« Mme le conseiller technique marie son enfant samedi, elle n’est pas là », nous indique un cadre à la cellule de communication (Celcom). « Revenez lundi à partir de 10h je vais vous y conduire », poursuit notre interlocuteur. »Nous sommes rentrés vers 3 h du matin, le ministre, le Dag sont encore à Garoua, je ne peux rien faire pour vous », indigné, conclut cet homme, le regard plongé dans les pages du quotidien gouvernemental « Cameroon tribune ».
L’indisponibilité des responsables et la centralisation de l’information mettent à mal le fonctionnement de ce ministère.
Impossible pour nous d’obtenir des données sur l’état d’avancement de la construction de l’hôtel de la Réunification de Buéa à l’occasion du cinquantenaire. Au 1er étage, à la Direction des infrastructures touristiques (Dit), en l’absence du maître de céans, les deux secrétaires nous renvoient vers le Conseiller technique N°2 qui, dit-on, est chargé du dossier. Contre toute attente, même la Celcom n’est pas capable de parler avec aisance de ce dossier.
Elle est donc absente jeudi et vendredi, allons-nous constater plus tard, paralysant ainsi, l’accès à l’information. Comme elle, beaucoup de cadres et pièces maîtresses de ce ministère sont soit en mission, soit permissionnaires, tandis que le ministre d’État, ministre du Tourisme et des Loisirs (Mintoul) Bello Bouba Maigari lui aussi, se trouve à Garoua depuis le début de la semaine pour un séminaire avec les maires, pour la création des offices intercommunaux. Pendant ce temps, l’administration centrale tourne au ralenti au nez et à la barbe du secrétaire général qui lui n’a pas le temps de parcourir les centaines de bureaux de cet immeuble dit rose à 3 niveaux.
C’est dire que l’usager qui rechercherait cette information sur l’implication du Mintoul dans l’organisation du cinquantenaire de la Réunification du Cameroun devra attendre lundi, espérant obtenir ces données et d’autres. Une illustration de l’administration camerounaise qui, malgré les slogans, les projets et programmes de viabilisation des circuits administratifs ne s’améliore pas. « Vous-même, vous ignorez l’administration ? » nous rétorque ce cadre de la cellule de communication face à notre indignation, comme pour corroborer le viel adage « les habitudes ont la peau dure ».

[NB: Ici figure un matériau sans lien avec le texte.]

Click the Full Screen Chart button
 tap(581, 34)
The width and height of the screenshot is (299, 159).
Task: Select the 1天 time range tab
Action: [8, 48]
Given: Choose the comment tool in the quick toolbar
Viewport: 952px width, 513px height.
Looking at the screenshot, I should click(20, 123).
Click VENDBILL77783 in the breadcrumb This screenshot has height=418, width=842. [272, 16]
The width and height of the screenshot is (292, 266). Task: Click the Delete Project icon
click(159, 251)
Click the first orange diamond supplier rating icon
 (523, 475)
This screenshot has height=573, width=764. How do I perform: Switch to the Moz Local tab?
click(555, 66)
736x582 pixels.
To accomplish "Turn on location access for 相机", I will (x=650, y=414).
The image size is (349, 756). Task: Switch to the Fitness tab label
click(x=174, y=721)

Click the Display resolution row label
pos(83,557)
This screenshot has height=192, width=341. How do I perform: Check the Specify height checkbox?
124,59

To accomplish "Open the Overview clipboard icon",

Une image routinière somme toute pas surprenante pour plus d’un Camerounais. Lenteur administrative, absence des responsables jusqu’aux cadres de conception, la situation d’une administration camerounaise qui a mal à son système n’est pas loin de quitter les esprits. Malgré l’institution des feuilles de route, tout porte à croire que le changement n’est pas pour demain.
D’ailleurs, comme l’a annoncé le quotidien de la Route de l’aéroport à Yaoundé, « Cameroon tribune » en début de semaine dernière, tout est fin prêt pour ce qui est des feuilles de route. Transmises à la présidence de la République en dernier ressort, les sanctions sont attendues du chef de l’État qui lui, est en « court séjour privé » en Europe depuis des semaines déjà. Une évaluation des départements ministériels qui n’a pas tenu compte des activités politiques, mais bien plus, des projets vraisemblablement en rapport avec le programme des « Grandes réalisations », pilier du septennat de Paul Biya qui a débuté depuis 2011.